In this paper, we study the influence of the broken fibers in composites under cyclical thermomechanical load. The distribution of composite stress is given in paper. We study two questions: the stress of 3D composite with a single broken fiber; the stress of 2D composites with multiple broken fibers. The governing ordinary differential equations of composite stress are given by using shear-lag theory.In the 3D geometrical model of composite, the equations are adapted to one-dimensional cylindrical geometry with the cell of composite is hexagonal array. Matrixes around the broken fiber only sustain shear stress. The constitution relationship of matrix is perfect elastic-plastic. Under cyclical thermomechanical load the stress of fibers and matrixes is given around the broken fiber. The effect is different under the in-phase thermomechanical loading with under the out-of-phase thermomechanical loading. It is because the yield stress declines with the rising temperature. Under the equal range thermomechanical loading, there is steady cyclic plasticity zone of matrixes around the broken fiber. The range of plastic shear strain is steady before fiber and matrix debonding. The range of plastic shear strain is important to fatigue of composite. After some cyclical thermomechanical load, fiber and matrix will debond in the cyclic plasticity zone. Then, the new cyclic plasticity zone will appear. The broken fiber will be pulled out after mostly segment of the broken fiber debond to matrix.When the stress of composites with multiple broken fibers is studied, it is considered for matrix to sustain axial load.
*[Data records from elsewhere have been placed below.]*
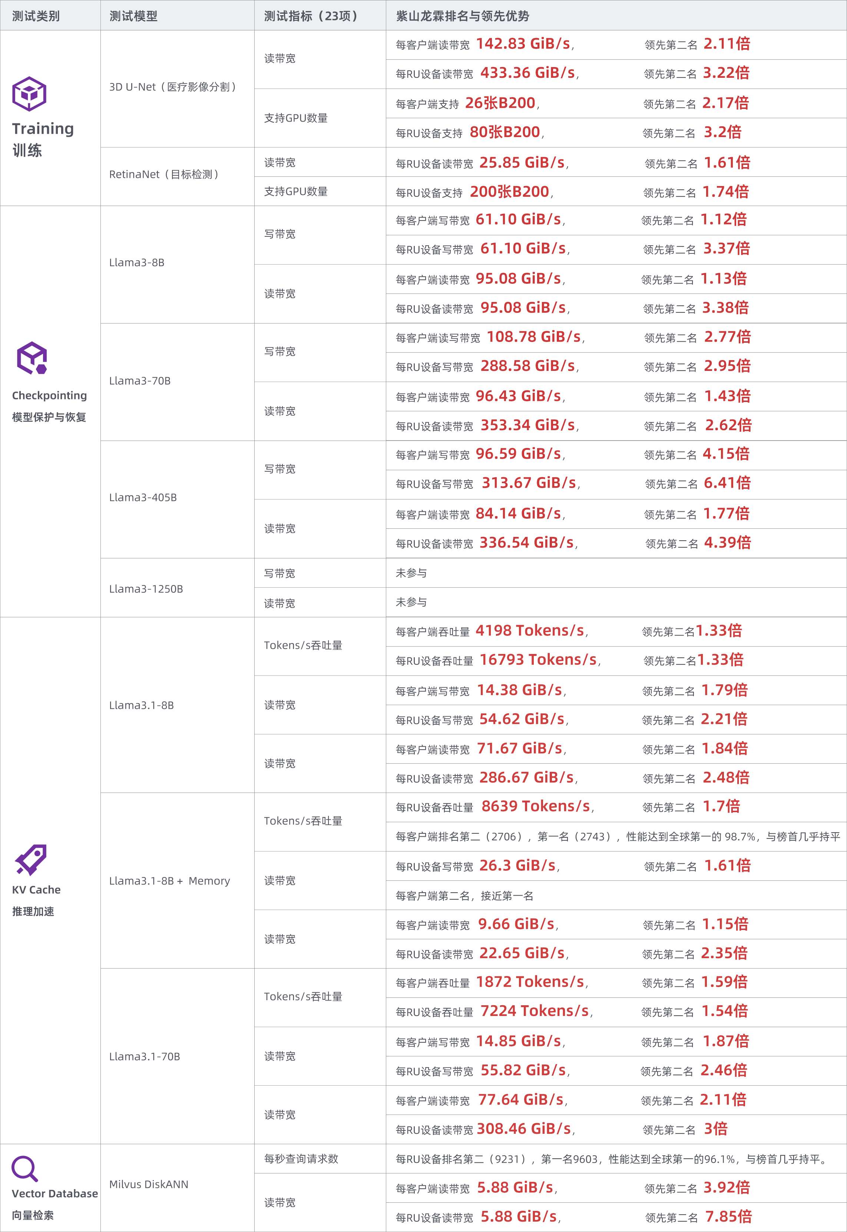Click the Checkpointing hexagon cube icon
The width and height of the screenshot is (847, 1232).
[x=32, y=358]
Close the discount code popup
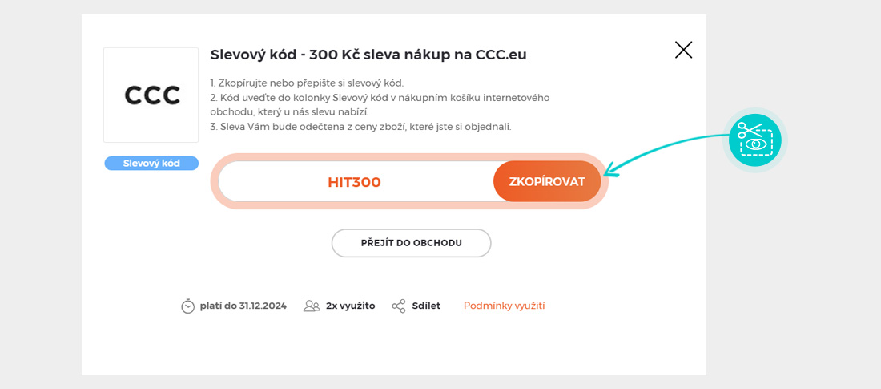881x389 pixels. coord(683,50)
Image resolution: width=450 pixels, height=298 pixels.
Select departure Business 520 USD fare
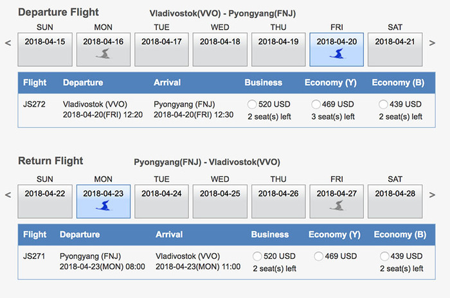tap(252, 104)
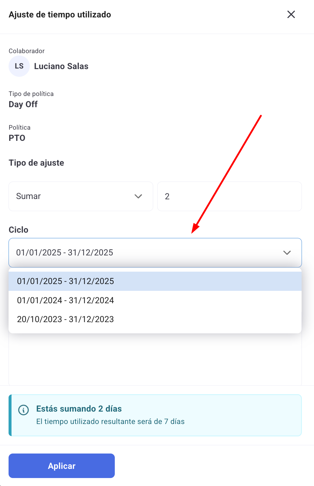Image resolution: width=314 pixels, height=486 pixels.
Task: Click the empty text area below the cycle list
Action: [x=155, y=359]
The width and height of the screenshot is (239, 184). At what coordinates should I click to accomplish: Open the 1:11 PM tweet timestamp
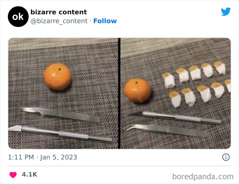pyautogui.click(x=21, y=157)
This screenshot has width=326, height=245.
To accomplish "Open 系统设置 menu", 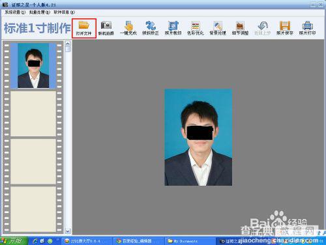I will pyautogui.click(x=15, y=12).
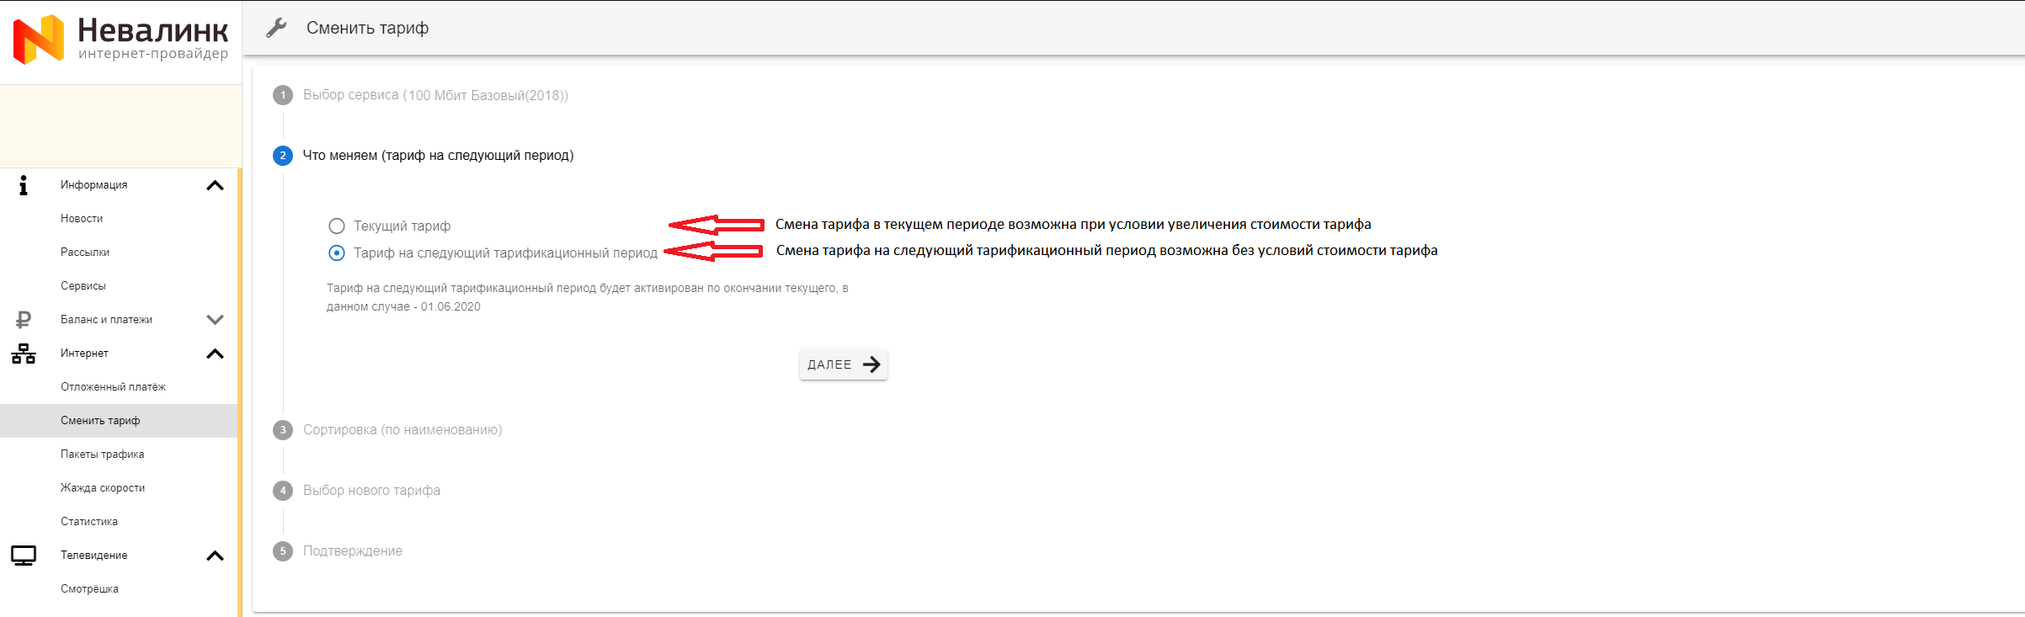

Shear layer lay between fiber and matrix. We develop a shear-lag model and an influence superposition technique to compute the stresses and displacements in 2D unidirectional fiber composites in response to multiple fiber breaks. There are three states around broken fibers: matrix yielding, shear layer yielding , matrix and shear layer yielding. The stress of composite with multiple broken fibers is transformed to the superposition of much stress of composites with a single broken fiber or a single broken matrix. After computing the stress of composite with Al matrix and Be fiber, it is found that the influencing area of fiber breaking is about ten fibers. The intension of composite little varies after fibers breaking. The stress of shear layers greatly changes due to fiber breaking.